Picture an ancient Roman fellow bending angrily over a thin sheet of lead, inscribing on it a curse dedicated to his enemy and then rolling up the sheet like a taquito and depositing it down a well or in a tomb. This practice — the creation of “curse tablets” — is a well-documented phenomenon, with photographs and translations of tablets available online. One characteristic example that I found, composed in the third or fourth century, contains two separate curses directed against a greengrocer named Babylas. The anonymous curse-writer begs the gods to “drown and chill the soul” of the “lawless and impious” greengrocer, fill him with “evil misfortune” and murder all of his livestock. (One has to wonder: What did Babylas do?!)

I learned about this form of antique trolling from “The Latinist,” a novel about academic misbehavior among classicists at Oxford. It would have taken me a single night to read the book except that I kept pausing to pursue tantalizing nuggets of information, ranging from choliambic verse to amputation practices of yesteryear. It is a cleverly plotted adventure about an American student who falls prey to the schemes of her malevolent adviser — a tale of passion, suspense and archaeology. (That’s what I call a “triple threat”!)

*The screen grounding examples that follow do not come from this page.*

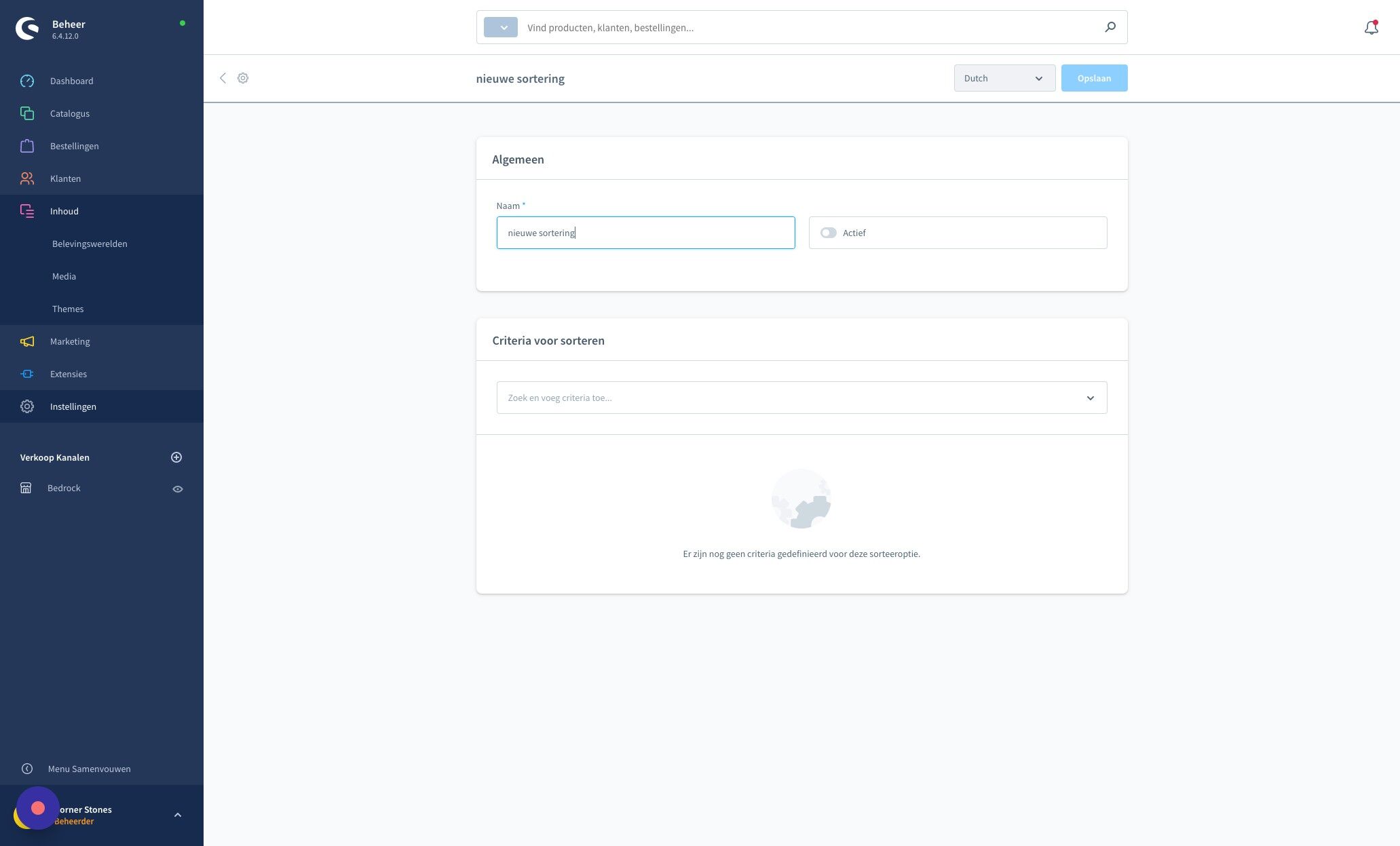1400x846 pixels.
Task: Open the Dashboard from the sidebar
Action: click(x=27, y=81)
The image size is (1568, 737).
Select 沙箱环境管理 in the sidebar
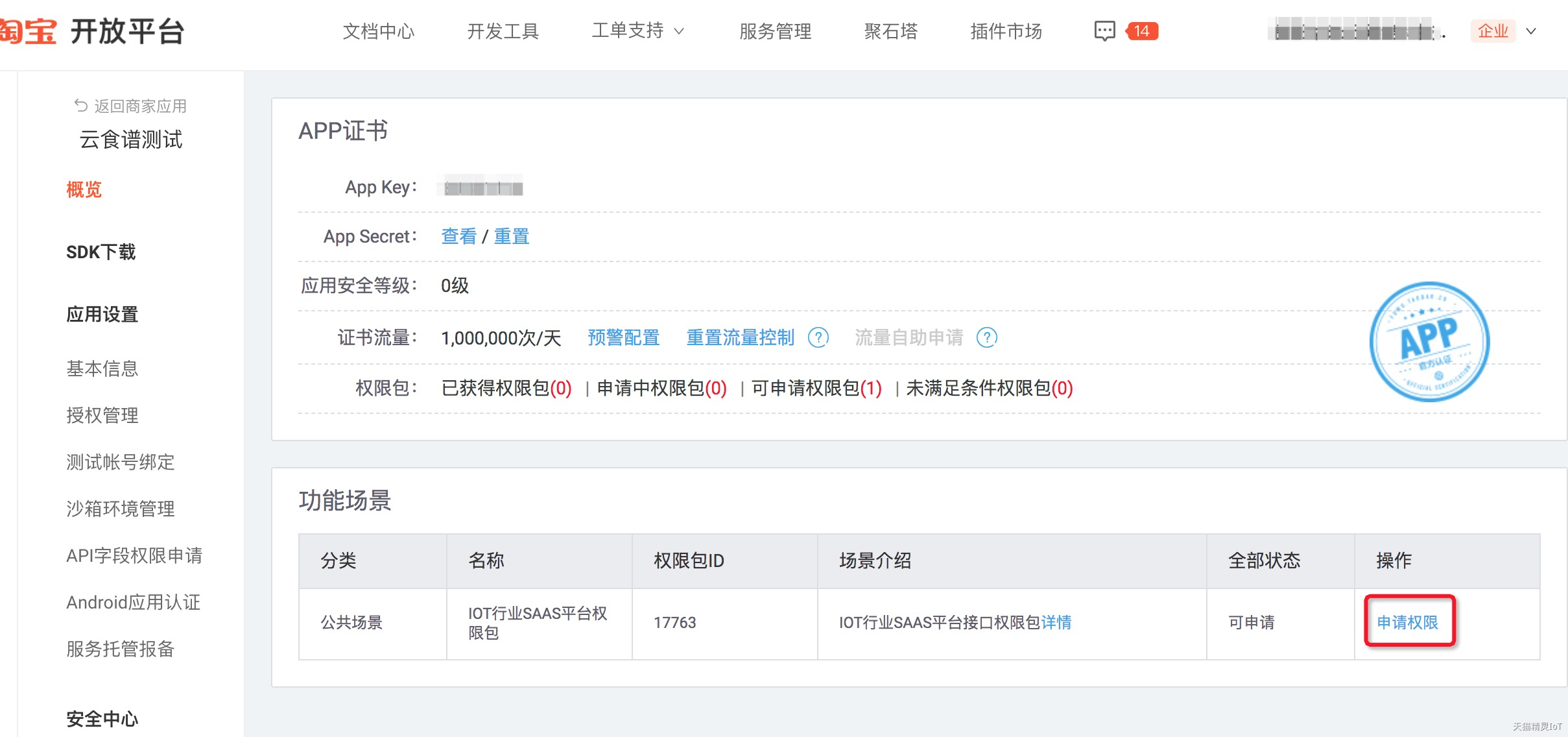[x=121, y=509]
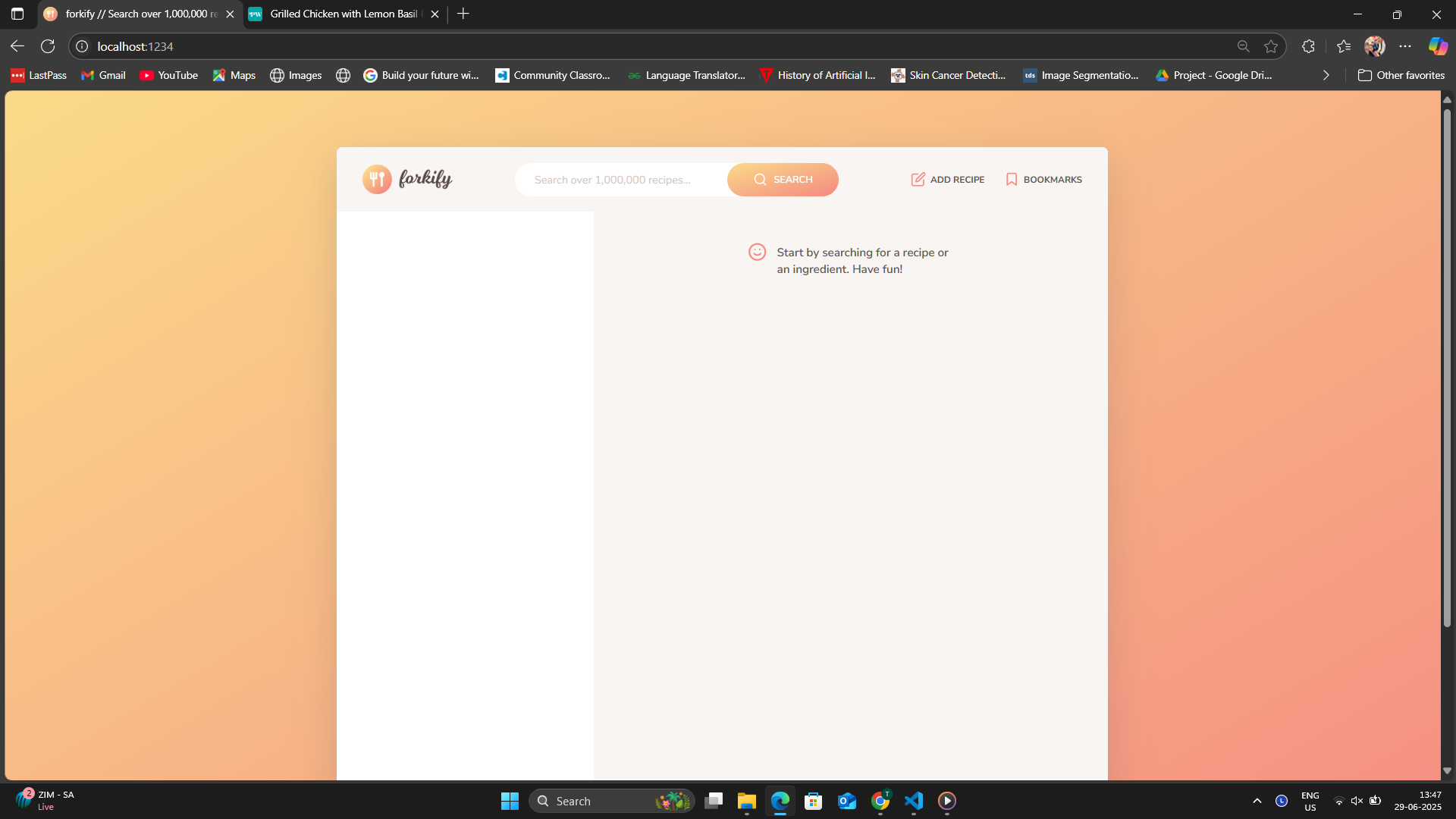Expand more bookmarks bar chevron
1456x819 pixels.
click(1326, 75)
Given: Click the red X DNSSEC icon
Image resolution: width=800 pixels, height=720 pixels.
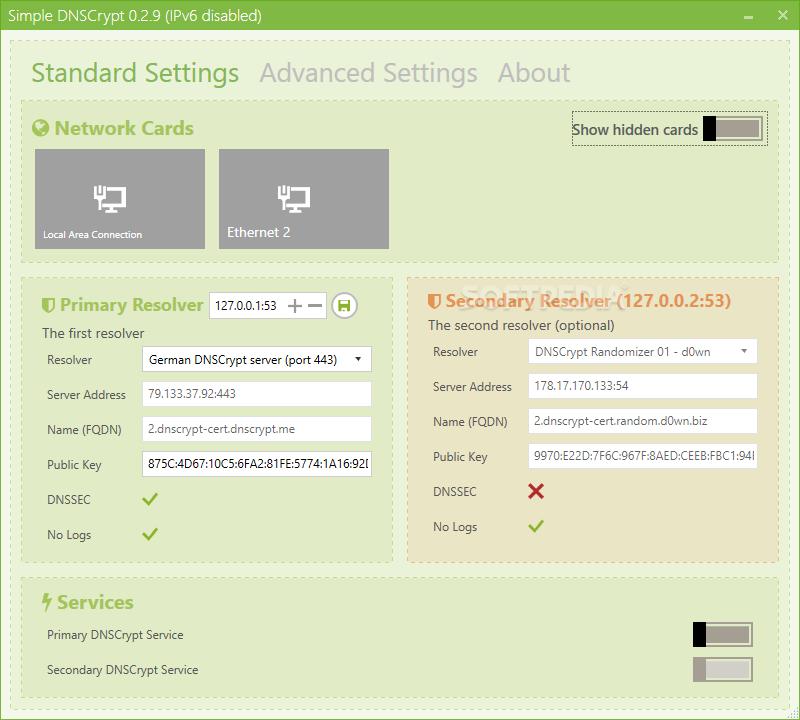Looking at the screenshot, I should (x=536, y=491).
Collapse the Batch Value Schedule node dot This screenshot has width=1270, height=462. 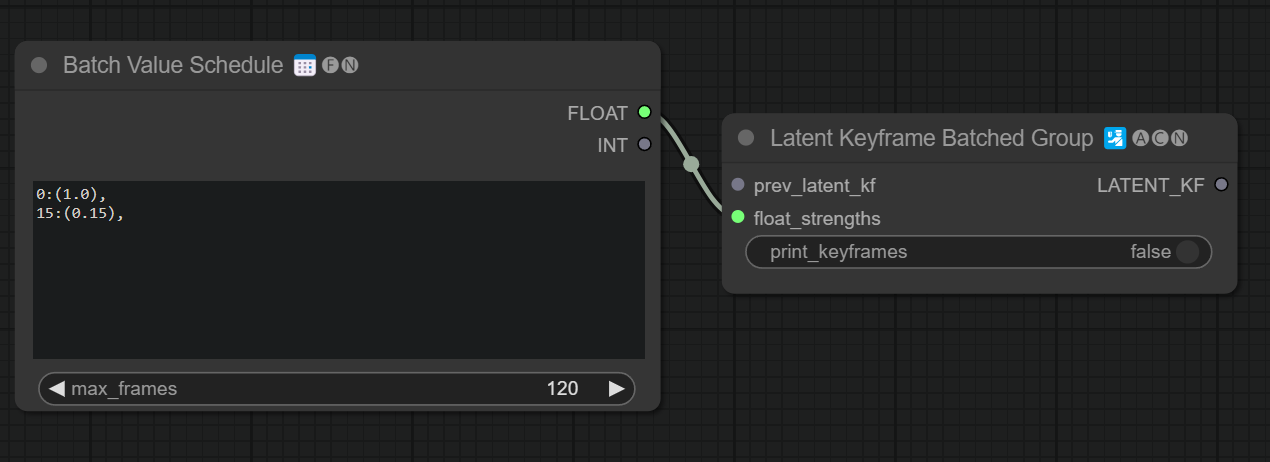click(x=39, y=66)
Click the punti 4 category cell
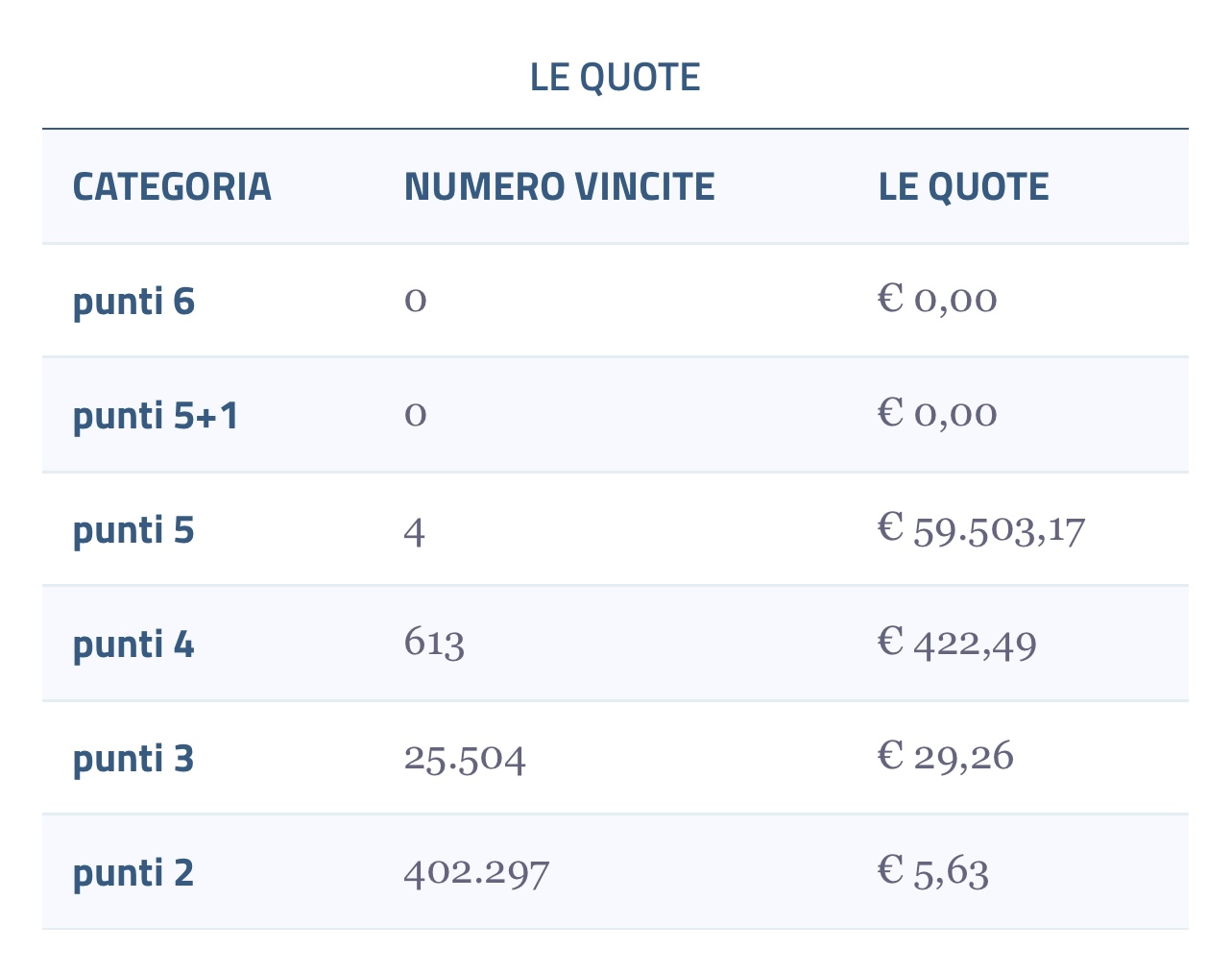Screen dimensions: 1232x973 pyautogui.click(x=133, y=645)
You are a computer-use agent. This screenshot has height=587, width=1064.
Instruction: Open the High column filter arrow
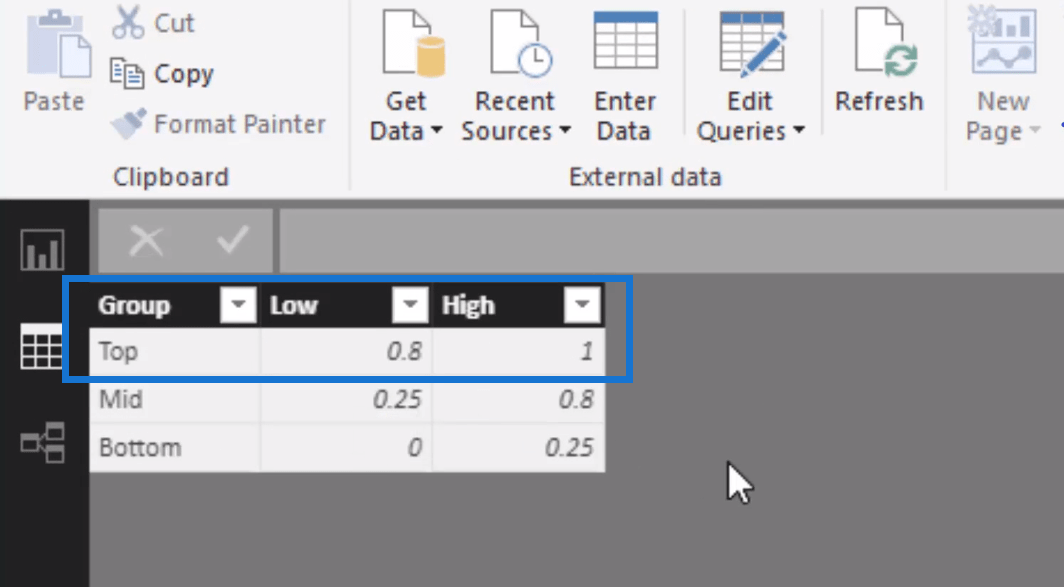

Read if you like: “The Talented Mr. Ripley” (book or film), Donna Tartt’s “The Secret History,” chess, campus novels
Available from: W.W. Norton


  • Experience the sensation of your brain exploding into RAINBOW CONFETTI with a memoir of unparalleled novelty and virtuosity?

  • Slip into your wooliest cardigan and face an ICY BLAST of aphorisms and essays by E.M. Cioran?

  • Start your AGATHA CHRISTIE career here, if you haven’t sampled the cozy delights of this mystery master? Do not read anything about the book before you begin. Not a word. (A selection of Christie novels are also in the public domain to read for free.)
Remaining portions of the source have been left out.